Тот не все понял, но все же не ударил резцом в сердце. Понял, что тайна с подкопом еще остается тайной, иначе бы его, Прохорова, уже схватили.
– Бросай нож! – крикнул охранник Михаилу.
– Какой нож? Резец это. Припадок у него случился. Эпилепсия. – Прохоров сунул в зубы Кузьмину черенок резца, склонился над ним.
Извиваясь, симулируя приступ, Аверьянович сбивчиво шептал с лицо Прохорову:
– Дырку в подкоп промыло. Я ее собой закрываю. Нельзя меня с места трогать.
Михаил сунул руку под Аверьяновича, нащупал под ним дырку в земле, неширокую, только кулак и просунуть, но показать ее кому бы то ни было означало провалить побег и погибнуть. Мысль работала лихорадочно.
– Его песком обложить надо, чтобы болезнь сырая земля оттянула, – быстро, не давая никому опомниться, заговорил Прохоров. – Илья, бегом за носилками.
Он поискал глазами, увидел штабель досок, оставшихся от разобранной виселицы.
– Дощечку небольшую, короткую дайте, под спину ему положить, – говорил так, как человек, точно знавший, что следует предпринимать в таких ситуациях.

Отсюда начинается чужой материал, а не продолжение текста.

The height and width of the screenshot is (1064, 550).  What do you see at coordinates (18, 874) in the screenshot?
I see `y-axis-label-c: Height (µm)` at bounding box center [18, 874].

Когда дощечка оказалась у Михаила, он сунул ее под спину дергающемуся Кузьмину, нащупал рукой дырку в земле и надвинул доску на него. Фролов с одним из пленных принес носилки с песком.
– С боков его обсыпайте – валиком песок кладите, – распоряжался Прохоров.

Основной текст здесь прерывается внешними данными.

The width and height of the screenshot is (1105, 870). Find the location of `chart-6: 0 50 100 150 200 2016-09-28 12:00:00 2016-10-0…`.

Руками Михаил ровнял песок и незаметно загребал его под лежавшего. Кузьмин умело ему подыгрывал, продолжал дергаться, извиваться, грыз черенок резца.
– Полегчало, кажется, – сказал Прохоров, поднимая руки.
Анатолий Аверьянович понял, что дырка в земле закрыта, стал поспокойней, вскоре он дал себя поднять, сделал с десяток шагов и произнес:
– Отпустило, спасибо, ребята. Редко, но такое со мной случается. Последний раз до войны было.
Фролов тем временем совковой лопатой энергично ровнял песок в луже, засыпал углубление. Комендант, прищурившись, смотрел на Прохорова, махнул рукой подзывая его к себе.
– Как продвигается работа по моему заказу? – спросил он.
– Делаем, стараемся. В срок успеем, господин комендант, – ответил Михаил.
– Почему ты здесь оказался? Тебя же с напарником освободили от общих работ.
– Он, – Михаил кивнул в сторону Кузьмина, – старший в нашем бараке – начальник. А значит, командир. На войне командира в первую очередь спасать надо. Вот я и прибежал. У меня на родине припадок всегда сырой землей снимают. Помогло, а мог бы загнуться.